Nelson Mandela RIP

mandela
‘During my lifetime I have dedicated myself to this struggle of the African people. I have fought against white domination, and I have fought against black domination. I have cherished the ideal of a democratic and free society in which all persons live together in harmony and with equal opportunities. It is an ideal which I hope to live for and to achieve. But if needs be, it is an ideal for which I am prepared to die.’


14 comments

14 responses to “Nelson Mandela RIP”

  1. David Ellis says:

    The South Africa that Mandela helped build and has left behind is a semi-colonial nightmare for the working classes. In most cases workers are worse off than they were under apartheid living in the most wretched shanty towns and grinding poverty. They are shot down by the police with even less mercy than was shown by the Boers. Today’s South Africa is a crystal clear example of the treachery of Stalinist popular frontism which subordinates the working classes to the political programme of the petit bourgeois national capitalists whose opposition to the colonialists and imperialist capitalists turns out to be even less than skin deep. Mandela’s South Africa is a living advertisement for Permanent Revolution and the political independence of the working classes.

    • Philip P says:

      Your assertion that the workers were “in most cases” better off under Apartheid is historically illiterate at best and racist at worst.

  2. Mick Piggott says:

    Just had to turn off the Jeremy Vine Show when Bliar came on. So now all the cockroaches are crawling out … RIP Madiba.

  3. Mick Piggott says:

    … also pretty sickened to see Cameron praise him. Hypocritical bastard. People should remember that Cameron’s heroine Thatcher called Madiba a terrorist.

==*==

● **Set exercise 1**: List the names of everyone who left a comment on the Nelson Mandela RIP page, giving each name once.

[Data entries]
==*==

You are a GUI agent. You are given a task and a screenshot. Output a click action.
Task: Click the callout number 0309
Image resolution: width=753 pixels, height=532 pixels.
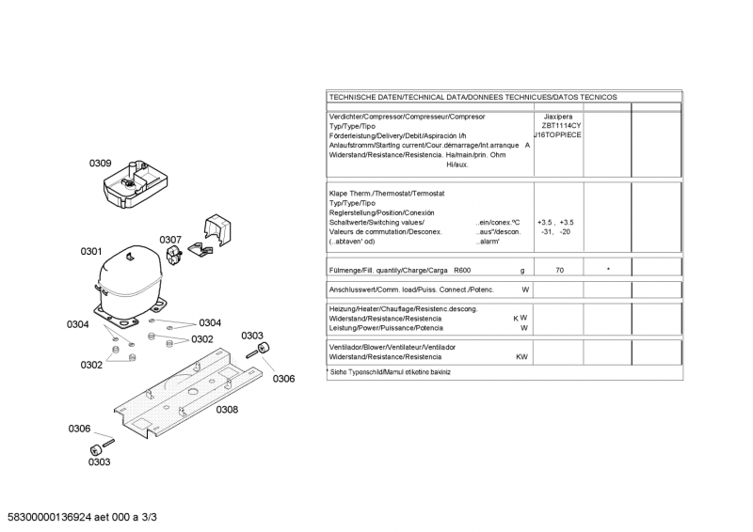[x=101, y=164]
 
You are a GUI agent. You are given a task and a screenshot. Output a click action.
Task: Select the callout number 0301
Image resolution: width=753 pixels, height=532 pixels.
[x=90, y=251]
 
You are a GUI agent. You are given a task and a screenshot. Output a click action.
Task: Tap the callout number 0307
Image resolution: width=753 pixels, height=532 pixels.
[x=169, y=240]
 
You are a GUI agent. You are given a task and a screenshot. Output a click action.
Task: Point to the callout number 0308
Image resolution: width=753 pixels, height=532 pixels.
[x=227, y=409]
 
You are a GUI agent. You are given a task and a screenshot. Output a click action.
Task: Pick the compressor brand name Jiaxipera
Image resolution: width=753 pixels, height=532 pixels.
[x=560, y=117]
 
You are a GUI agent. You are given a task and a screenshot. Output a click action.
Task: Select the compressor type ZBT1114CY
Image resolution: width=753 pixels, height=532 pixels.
[x=561, y=126]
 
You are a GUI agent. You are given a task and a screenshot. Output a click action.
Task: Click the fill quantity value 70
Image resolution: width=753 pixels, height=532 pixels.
[x=560, y=270]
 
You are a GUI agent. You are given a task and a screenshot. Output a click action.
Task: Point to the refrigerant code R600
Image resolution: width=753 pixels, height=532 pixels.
[x=463, y=270]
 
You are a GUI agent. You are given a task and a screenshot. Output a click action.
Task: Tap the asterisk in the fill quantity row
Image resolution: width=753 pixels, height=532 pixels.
[x=608, y=270]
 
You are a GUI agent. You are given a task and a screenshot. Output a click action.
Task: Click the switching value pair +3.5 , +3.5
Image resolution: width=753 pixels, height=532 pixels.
[x=555, y=222]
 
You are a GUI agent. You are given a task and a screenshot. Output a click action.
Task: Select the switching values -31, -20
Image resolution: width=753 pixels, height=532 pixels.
[x=555, y=231]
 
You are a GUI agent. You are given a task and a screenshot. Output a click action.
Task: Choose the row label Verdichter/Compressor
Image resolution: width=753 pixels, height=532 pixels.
[x=407, y=117]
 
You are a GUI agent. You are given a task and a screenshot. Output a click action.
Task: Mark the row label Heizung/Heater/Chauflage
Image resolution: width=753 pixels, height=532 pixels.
[x=403, y=309]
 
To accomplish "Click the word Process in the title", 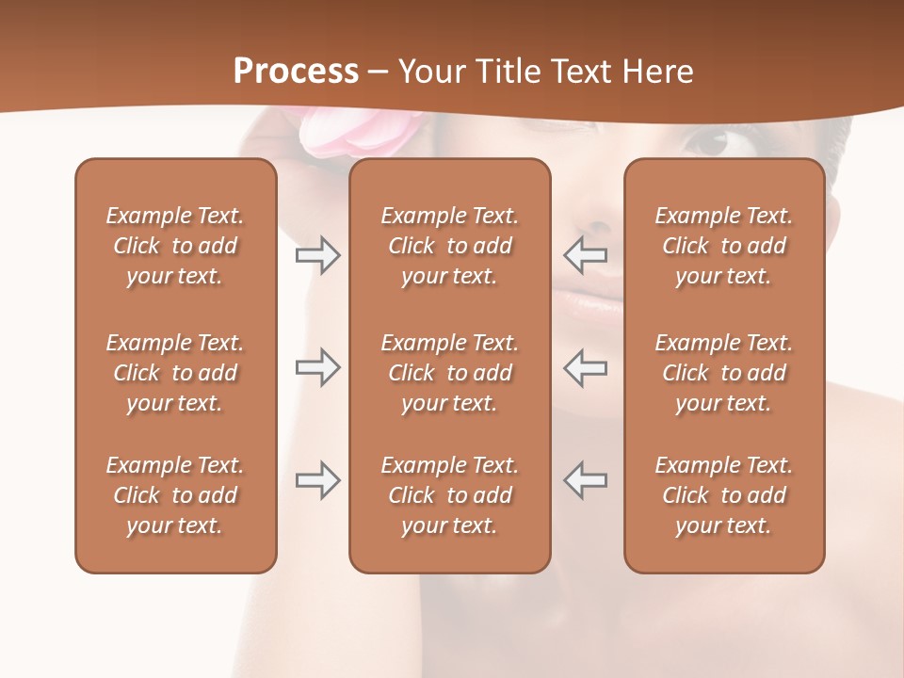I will point(296,71).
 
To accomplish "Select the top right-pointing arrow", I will point(317,255).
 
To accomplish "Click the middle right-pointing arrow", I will point(317,367).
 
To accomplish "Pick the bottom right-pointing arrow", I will point(317,479).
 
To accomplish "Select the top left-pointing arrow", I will point(586,255).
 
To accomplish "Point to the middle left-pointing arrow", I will point(586,367).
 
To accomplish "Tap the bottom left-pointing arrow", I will point(586,479).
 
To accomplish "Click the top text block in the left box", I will point(175,246).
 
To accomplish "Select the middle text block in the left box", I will point(175,373).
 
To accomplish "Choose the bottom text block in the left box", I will point(175,495).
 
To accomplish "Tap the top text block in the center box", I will point(450,246).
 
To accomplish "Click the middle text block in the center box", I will point(450,373).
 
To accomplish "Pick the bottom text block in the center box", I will point(450,495).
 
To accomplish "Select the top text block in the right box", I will point(724,246).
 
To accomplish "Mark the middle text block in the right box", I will point(724,373).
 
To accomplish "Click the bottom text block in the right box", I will point(724,495).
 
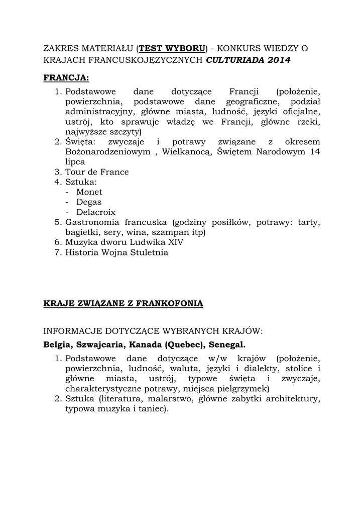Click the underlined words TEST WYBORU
pos(172,48)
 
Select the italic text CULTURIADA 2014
pos(249,60)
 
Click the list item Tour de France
pos(97,172)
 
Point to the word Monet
pos(89,192)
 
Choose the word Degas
pos(89,202)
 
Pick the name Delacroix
pos(96,212)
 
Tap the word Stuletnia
pos(149,252)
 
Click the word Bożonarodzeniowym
pos(107,152)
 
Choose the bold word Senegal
pos(226,345)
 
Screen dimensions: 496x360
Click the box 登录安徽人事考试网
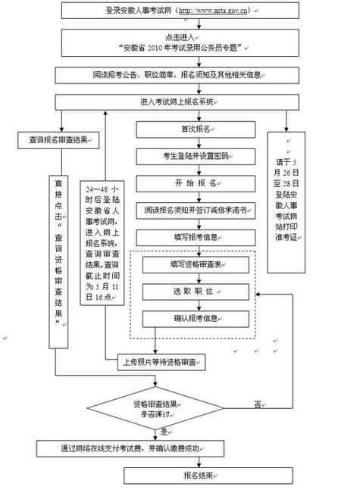(x=179, y=12)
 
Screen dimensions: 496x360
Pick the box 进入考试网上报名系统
(x=179, y=102)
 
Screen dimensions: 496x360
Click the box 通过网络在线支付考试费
(x=142, y=448)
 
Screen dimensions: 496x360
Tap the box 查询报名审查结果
(x=56, y=141)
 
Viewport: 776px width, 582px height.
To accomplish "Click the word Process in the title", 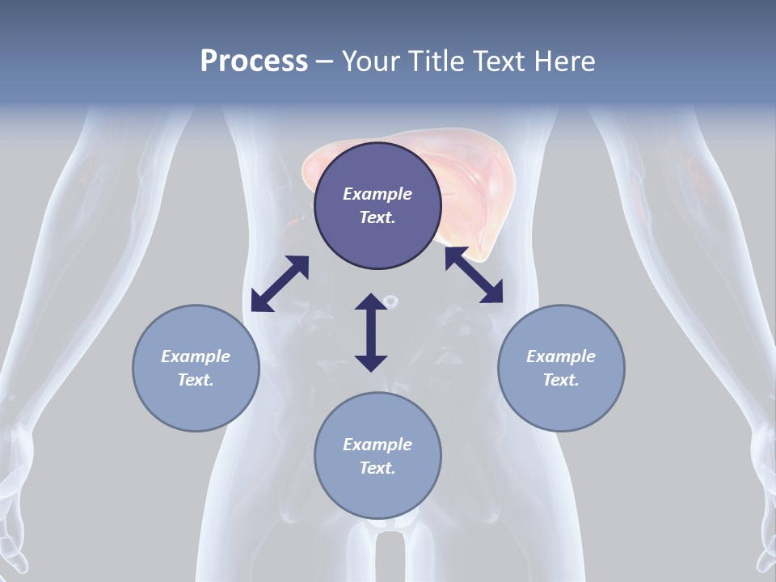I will [254, 61].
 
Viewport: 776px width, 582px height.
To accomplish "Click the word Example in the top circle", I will [377, 194].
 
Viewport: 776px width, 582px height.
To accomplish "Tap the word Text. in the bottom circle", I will [377, 468].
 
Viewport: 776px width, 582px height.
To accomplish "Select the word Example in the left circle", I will [196, 356].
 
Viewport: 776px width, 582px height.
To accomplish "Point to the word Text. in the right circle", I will [561, 380].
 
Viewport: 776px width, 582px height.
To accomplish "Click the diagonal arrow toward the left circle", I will [280, 284].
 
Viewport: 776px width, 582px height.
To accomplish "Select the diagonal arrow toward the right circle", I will [474, 276].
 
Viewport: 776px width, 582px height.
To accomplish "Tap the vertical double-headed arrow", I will [371, 332].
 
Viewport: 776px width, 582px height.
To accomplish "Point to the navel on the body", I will [391, 302].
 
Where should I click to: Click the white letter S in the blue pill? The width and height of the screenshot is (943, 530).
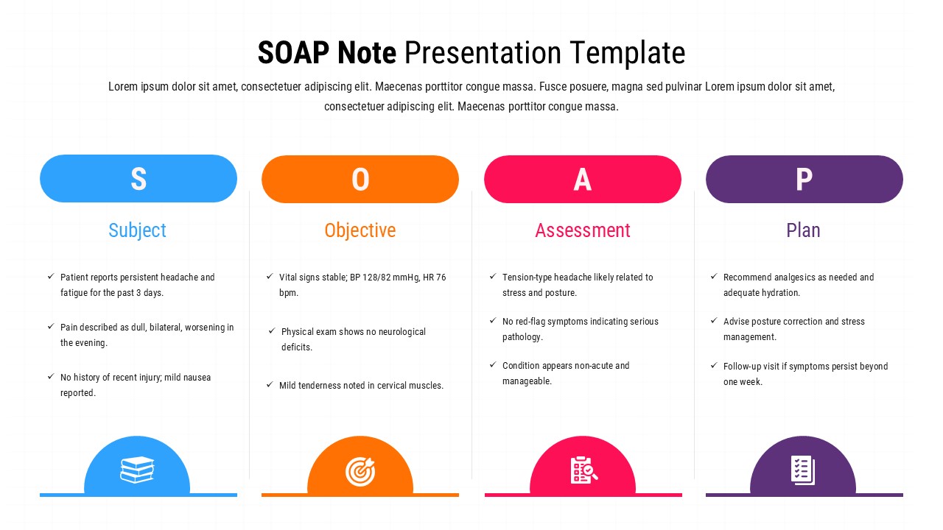(x=139, y=179)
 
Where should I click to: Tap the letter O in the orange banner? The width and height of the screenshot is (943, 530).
(x=360, y=180)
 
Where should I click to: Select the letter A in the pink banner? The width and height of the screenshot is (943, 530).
(x=583, y=180)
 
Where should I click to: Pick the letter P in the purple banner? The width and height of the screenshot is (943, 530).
(x=804, y=180)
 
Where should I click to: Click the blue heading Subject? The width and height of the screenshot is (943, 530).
(x=137, y=230)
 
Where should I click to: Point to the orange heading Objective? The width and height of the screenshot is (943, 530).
(x=360, y=230)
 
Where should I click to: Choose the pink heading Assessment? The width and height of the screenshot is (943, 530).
(x=583, y=230)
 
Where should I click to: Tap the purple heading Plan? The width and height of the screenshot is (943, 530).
(x=803, y=230)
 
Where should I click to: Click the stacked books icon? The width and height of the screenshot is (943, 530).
(x=137, y=470)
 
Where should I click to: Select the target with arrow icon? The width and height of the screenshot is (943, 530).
(x=360, y=471)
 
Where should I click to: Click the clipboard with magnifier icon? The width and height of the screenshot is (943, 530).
(x=583, y=470)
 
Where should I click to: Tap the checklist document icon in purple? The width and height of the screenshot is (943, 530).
(x=802, y=470)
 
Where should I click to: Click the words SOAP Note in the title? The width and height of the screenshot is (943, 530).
(x=326, y=54)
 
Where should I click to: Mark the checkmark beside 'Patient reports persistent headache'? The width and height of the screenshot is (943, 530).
(x=51, y=277)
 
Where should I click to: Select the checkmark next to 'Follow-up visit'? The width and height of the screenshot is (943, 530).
(x=714, y=366)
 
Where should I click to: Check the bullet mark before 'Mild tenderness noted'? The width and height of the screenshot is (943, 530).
(x=270, y=385)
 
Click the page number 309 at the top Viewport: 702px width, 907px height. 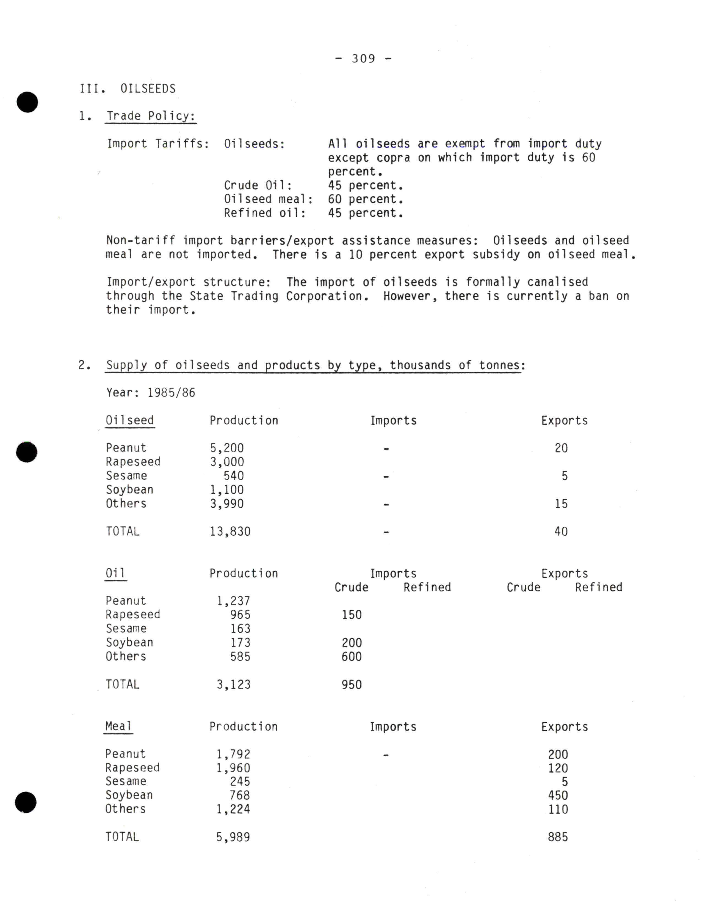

==*==

● **Set exercise 2**: In the records, swap "heading" for "title" throughout the lines starting at the one containing "Where should I click to: Pick" and ending at the one containing "(x=803, y=230)". Return only those lines, with nothing else changed.

● **Task solution 1**: David Ellis, Philip P, Mick Piggott

● **Task solution 2**:
Where should I click to: Pick the letter P in the purple banner? The width and height of the screenshot is (943, 530).
(x=804, y=180)
 
Where should I click to: Click the blue title Subject? The width and height of the screenshot is (943, 530).
(x=137, y=230)
 
Where should I click to: Point to the orange title Objective? The width and height of the screenshot is (943, 530).
(x=360, y=230)
 
Where should I click to: Choose the pink title Assessment? The width and height of the screenshot is (943, 530).
(x=583, y=230)
 
Where should I click to: Tap the purple title Plan? The width and height of the screenshot is (943, 530).
(x=803, y=230)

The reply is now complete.